Jonathan Wells of Guroo Assessment and Skills
Kate Bohdanowicz, an English teacher in East London, writes:
When I ask my adult students why they have chosen to sacrifice their evenings to attend my classes in English functional skills, almost every single one says it’s to improve their chances of finding a job.
And if they have a job, it’s to find a better one.
They want to write strong applications and feel confident about performing well in interviews. One also told me he was studying so he could find the right words to use in his complaint letters. I thought that was an excellent reason to enrol: not being able to complain is incredibly disempowering.
So I was disappointed to learn that from 2017, functional skills will no longer be the accompanying qualification for apprenticeships, having been dropped in favour of the ‘gold standard’ of GCSE.
The Department of Education says replacing functional skills with GCSE would “raise the overall quality of literacy and numeracy skills of those entering the workforce.”
I disagree. I also teach English GCSE and even though it is deemed equivalent in standard to Level 2 functional skills, they are very different.
In my once-a-week GCSE class we explore and analyse poetry, novels and Shakespeare and speaking and listening skills no longer contribute to the final grade. We complete the entire course in eight months so we rattle through it with learners sitting their five (five!) controlled assessments on Saturdays so it doesn’t encroach on valuable lesson time. Then we prepare for the exam on media texts and persuasive, informative and descriptive writing.
Functional skills meanwhile prepares students for the world of work. They learn techniques they will go on to use in everyday life, such as how to follow instructions, write emails, structure letters, demonstrate positive body language, hold conversations and skim read to locate information.
We also spend every lesson working on basics such as capital letters, punctuation, common spellings (yesterday it was ‘professional’; a word that crops up in almost all CVs and application letters but is often misspelled).
Progress is startling. One of my students used to put her capital letters at the start of each line rather than each sentence. Now she doesn’t do that. Can you imagine getting to your late 30s and realising you’d been doing that all your life? How many of your letters would have been taken seriously?
Another point to consider is that not everyone will cope with GCSE. These are apprentices and young adults who, for a variety of reasons, failed to obtain those coveted Cs at school and are now back in the classroom.
Forget the idea that post-16 students ‘choose’ to be there. Apprentices are there at the behest of their employers and most would rather be earning than learning.
On my GCSE course, we spend just six lessons reading and studying the novelTo Kill A Mockingbird and a further six on Shakespeare. We don’t have time to read these in class so I rely on my students working independently.

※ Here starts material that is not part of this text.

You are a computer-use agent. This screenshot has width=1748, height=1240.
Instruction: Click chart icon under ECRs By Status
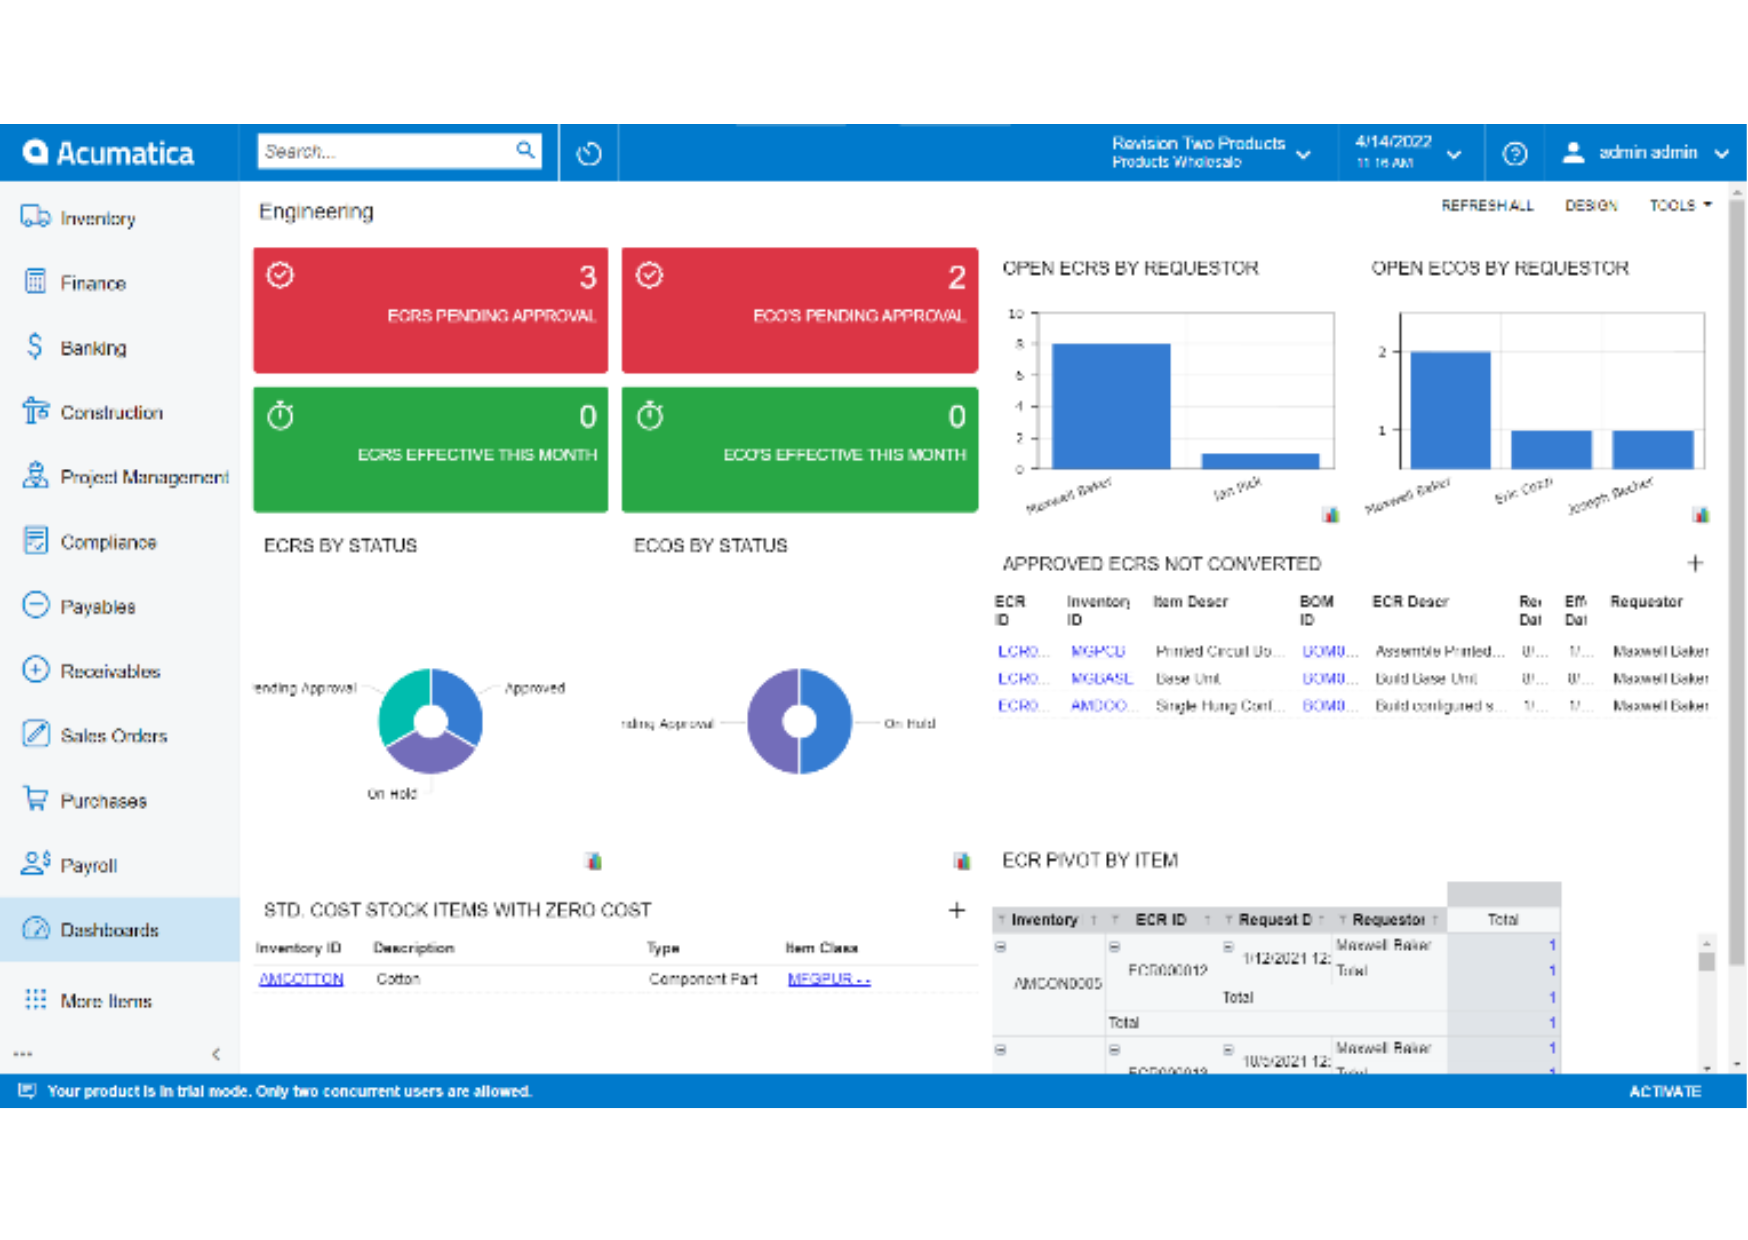(593, 861)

Asking an apprentice with little or no interest in literature to spend their precious spare time away from work poring over Romeo and Juliet is a tall order.
It’s easy to fall behind, feel lost and convince themselves they’re “thick”. Then we’re back to square one. Is this really raising quality or simply erecting another barrier for young people desperate to start work?
In yesterday’s GCSE class we explored poetry and discussed similes and sibilance. All great stuff but of little use to the motor mechanic trying to write a customer invoice.
I can’t help but get the feeling the decision to replace functional skills with GCSE was made by someone who knows little about the subjects, the people who sit them and the results they produce.
Take it from me, functional skills does what it says on the tin. It equips people with the tools needed to apply for jobs, impress in interviews and conduct daily tasks such as writing emails, reading reports, communicating with colleagues and complaining when services aren’t up to scratch.
It would be a travesty not to take it seriously.